3. When a wife makes a mistake, a simple “oops” will suffice as an apology. The husband, on the other hand, is required by law to buy flowers, chocolate and wine (if he did a really bad thing like leave the cap off the toothpaste) to seek forgiveness, but that is only after he has apologized for three straight days and groveled on the floor and possibly a couple of nights of sleeping on the couch.
4. The old axiom of whoever controls the finances, controls the household is only true when the wife is in control of the household finances.
5. When eating a dinner prepared by the wife, the husband is only allowed to admit that it might have been a mistake to cook after the wife first admits to it.
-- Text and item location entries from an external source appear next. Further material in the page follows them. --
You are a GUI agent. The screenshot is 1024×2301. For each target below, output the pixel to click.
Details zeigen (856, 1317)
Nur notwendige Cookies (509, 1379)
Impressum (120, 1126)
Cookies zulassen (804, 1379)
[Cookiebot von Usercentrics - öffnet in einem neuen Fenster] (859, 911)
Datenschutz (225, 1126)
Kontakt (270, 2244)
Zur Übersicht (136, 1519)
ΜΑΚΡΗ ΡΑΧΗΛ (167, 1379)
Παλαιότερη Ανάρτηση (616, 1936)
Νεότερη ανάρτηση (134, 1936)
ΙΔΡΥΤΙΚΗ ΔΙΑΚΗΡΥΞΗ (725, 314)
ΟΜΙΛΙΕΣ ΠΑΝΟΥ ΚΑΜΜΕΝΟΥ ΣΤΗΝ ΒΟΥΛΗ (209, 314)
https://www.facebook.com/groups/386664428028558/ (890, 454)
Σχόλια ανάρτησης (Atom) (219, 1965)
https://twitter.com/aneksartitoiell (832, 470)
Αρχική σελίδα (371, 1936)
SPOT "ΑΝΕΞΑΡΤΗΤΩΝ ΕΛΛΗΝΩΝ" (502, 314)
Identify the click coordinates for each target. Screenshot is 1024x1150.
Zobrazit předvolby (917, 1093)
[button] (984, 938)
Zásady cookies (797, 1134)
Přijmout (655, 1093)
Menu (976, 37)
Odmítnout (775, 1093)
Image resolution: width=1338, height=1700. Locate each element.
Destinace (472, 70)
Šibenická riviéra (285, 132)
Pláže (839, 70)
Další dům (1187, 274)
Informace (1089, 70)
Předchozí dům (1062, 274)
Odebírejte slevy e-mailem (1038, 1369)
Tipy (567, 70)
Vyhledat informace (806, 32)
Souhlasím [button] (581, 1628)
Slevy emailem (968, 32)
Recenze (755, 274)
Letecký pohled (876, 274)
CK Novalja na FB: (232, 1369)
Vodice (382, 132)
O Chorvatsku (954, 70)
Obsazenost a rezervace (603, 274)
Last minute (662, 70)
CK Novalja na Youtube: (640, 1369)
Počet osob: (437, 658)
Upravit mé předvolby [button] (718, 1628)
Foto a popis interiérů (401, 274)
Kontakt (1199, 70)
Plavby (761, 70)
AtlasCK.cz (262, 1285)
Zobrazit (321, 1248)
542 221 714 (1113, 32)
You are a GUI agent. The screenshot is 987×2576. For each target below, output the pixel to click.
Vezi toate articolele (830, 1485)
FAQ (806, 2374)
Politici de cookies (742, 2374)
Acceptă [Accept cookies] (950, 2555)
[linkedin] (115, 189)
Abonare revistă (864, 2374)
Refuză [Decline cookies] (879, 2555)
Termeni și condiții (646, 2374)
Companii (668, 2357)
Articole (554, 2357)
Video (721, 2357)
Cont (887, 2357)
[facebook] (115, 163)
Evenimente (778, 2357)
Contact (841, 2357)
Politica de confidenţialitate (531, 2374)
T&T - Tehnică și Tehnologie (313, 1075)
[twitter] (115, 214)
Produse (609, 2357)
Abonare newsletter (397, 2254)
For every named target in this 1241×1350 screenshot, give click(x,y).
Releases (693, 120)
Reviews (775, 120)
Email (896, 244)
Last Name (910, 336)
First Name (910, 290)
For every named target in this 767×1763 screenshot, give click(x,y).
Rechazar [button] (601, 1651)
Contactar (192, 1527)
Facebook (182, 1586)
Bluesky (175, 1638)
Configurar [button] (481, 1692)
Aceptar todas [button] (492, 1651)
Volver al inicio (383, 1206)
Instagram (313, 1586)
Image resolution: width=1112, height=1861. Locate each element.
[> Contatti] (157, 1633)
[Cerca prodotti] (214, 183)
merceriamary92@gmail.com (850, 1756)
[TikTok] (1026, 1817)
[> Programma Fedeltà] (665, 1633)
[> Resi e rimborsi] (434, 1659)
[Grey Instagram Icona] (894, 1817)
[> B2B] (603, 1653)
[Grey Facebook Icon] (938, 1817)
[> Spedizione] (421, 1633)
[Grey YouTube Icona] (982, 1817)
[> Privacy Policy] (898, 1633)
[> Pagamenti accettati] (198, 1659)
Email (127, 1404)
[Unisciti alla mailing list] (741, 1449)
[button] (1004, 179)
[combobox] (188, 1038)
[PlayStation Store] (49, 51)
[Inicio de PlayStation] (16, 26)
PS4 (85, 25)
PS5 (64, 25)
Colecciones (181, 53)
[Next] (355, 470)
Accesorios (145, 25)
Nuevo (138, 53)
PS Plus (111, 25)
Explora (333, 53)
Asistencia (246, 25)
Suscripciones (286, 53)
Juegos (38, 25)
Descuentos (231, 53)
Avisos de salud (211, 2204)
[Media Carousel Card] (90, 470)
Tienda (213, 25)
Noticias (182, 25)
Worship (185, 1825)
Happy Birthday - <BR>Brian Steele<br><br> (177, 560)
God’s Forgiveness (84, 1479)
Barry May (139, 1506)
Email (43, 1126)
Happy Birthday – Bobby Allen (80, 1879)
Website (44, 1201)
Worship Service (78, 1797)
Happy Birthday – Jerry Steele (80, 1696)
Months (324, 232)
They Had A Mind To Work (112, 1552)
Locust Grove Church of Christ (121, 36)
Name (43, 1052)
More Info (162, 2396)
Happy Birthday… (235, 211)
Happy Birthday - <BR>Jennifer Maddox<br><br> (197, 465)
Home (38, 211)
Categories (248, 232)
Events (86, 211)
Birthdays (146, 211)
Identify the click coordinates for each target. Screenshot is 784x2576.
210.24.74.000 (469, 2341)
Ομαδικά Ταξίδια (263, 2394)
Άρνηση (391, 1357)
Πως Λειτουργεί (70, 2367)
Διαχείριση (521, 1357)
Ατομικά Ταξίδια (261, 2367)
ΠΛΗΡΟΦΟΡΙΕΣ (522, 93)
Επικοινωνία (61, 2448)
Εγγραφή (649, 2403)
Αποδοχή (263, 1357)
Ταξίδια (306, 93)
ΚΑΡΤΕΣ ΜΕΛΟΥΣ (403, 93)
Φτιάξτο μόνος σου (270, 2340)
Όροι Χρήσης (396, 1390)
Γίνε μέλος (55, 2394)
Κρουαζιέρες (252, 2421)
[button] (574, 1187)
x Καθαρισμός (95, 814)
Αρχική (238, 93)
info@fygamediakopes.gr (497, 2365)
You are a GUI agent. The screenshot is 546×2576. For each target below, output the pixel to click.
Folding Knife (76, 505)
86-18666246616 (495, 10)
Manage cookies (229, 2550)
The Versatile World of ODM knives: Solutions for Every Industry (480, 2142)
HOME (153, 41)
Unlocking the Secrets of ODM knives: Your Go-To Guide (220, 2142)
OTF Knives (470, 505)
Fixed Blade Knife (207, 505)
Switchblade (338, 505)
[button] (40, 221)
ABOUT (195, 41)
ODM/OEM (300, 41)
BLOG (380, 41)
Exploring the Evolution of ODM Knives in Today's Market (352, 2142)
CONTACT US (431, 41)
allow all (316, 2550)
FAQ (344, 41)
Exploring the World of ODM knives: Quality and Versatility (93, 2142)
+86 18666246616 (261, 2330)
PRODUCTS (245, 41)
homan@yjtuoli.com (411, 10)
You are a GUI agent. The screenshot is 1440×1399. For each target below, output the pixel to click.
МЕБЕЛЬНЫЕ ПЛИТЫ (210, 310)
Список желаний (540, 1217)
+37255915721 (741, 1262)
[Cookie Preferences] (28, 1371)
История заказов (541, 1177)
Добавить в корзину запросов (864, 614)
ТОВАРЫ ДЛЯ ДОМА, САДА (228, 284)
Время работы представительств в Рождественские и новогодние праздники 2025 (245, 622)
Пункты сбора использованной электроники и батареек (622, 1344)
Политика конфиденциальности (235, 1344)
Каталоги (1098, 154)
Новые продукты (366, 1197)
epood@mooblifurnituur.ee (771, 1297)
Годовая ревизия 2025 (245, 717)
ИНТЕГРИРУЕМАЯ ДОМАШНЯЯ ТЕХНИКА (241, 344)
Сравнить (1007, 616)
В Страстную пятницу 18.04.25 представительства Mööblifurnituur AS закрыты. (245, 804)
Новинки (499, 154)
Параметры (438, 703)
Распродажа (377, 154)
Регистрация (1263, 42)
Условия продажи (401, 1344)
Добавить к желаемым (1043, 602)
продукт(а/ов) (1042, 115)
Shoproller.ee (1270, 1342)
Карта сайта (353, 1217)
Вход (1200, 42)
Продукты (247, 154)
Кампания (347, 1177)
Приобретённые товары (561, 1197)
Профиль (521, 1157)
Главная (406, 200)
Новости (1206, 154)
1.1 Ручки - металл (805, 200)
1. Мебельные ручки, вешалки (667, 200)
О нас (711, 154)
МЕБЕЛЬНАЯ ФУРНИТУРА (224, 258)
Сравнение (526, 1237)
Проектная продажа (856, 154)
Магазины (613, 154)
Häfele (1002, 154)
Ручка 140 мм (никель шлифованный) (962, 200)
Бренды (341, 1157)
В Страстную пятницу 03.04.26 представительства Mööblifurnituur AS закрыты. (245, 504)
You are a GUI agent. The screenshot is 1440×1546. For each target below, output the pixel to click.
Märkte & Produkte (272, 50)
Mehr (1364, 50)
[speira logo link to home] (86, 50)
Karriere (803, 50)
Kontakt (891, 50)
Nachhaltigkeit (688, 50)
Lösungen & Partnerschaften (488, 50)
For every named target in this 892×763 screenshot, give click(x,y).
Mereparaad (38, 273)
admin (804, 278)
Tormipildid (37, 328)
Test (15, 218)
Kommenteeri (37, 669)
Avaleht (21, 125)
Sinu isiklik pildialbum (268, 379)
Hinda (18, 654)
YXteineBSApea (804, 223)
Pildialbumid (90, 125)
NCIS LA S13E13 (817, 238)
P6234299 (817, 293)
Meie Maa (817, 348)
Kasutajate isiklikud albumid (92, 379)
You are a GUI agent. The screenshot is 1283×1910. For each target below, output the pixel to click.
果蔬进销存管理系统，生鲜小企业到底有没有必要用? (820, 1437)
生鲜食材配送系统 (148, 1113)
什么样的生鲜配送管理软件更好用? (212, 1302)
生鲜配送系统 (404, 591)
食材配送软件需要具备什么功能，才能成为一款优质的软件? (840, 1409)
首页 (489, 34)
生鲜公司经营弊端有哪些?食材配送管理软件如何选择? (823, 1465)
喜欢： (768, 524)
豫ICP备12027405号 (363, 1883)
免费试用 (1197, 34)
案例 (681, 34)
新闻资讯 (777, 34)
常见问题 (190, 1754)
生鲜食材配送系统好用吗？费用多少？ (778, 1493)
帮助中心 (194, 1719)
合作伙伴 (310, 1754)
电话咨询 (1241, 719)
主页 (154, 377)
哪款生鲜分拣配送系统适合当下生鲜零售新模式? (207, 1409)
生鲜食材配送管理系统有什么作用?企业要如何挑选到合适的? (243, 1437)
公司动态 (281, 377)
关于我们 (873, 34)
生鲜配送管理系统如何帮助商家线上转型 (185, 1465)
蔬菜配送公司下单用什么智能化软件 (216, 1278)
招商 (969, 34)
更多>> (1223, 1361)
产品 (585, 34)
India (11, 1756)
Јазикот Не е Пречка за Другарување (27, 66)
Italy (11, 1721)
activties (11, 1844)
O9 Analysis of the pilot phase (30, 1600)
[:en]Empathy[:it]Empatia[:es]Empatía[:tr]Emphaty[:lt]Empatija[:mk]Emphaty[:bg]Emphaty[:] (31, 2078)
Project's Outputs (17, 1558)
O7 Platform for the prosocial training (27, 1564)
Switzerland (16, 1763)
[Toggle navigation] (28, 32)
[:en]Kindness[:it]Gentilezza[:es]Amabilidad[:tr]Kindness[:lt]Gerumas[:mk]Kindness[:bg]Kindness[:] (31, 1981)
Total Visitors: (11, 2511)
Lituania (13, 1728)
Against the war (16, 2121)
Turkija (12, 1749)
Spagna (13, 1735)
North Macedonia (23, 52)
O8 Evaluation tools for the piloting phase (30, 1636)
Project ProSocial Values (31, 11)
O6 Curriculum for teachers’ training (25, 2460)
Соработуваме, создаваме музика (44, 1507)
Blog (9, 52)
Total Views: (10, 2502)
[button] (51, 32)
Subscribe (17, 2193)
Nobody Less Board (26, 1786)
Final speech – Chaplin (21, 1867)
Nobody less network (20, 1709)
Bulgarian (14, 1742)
If the husband is the first to admit it, see rule 3. If a husband fails to cook a good meal, it is immediately tossed out and never allowed to be made again.
6. A husband is never allowed to say the wife looks fine. In his eyes, no matter how bad she dressed, the wife is the most beautiful woman on the earth and that is how it should be stated to the wife. If it is stated otherwise, see rule 3. The converse of this is that the wife can repeatedly tell the husband that they look fat, ugly and sloppy when dressed in certain ways. The husband’s only course of action is to change.
7. When both parties in a marriage have to use the restroom at the same time, it’s always ladies first. When a house is burning to the ground, it is always ladies first. When its time for TV, its ladies first. You get the idea that it is always ladies first, except for one instance: when someone dies, then usually it’s the husband that goes first...and we like it that way!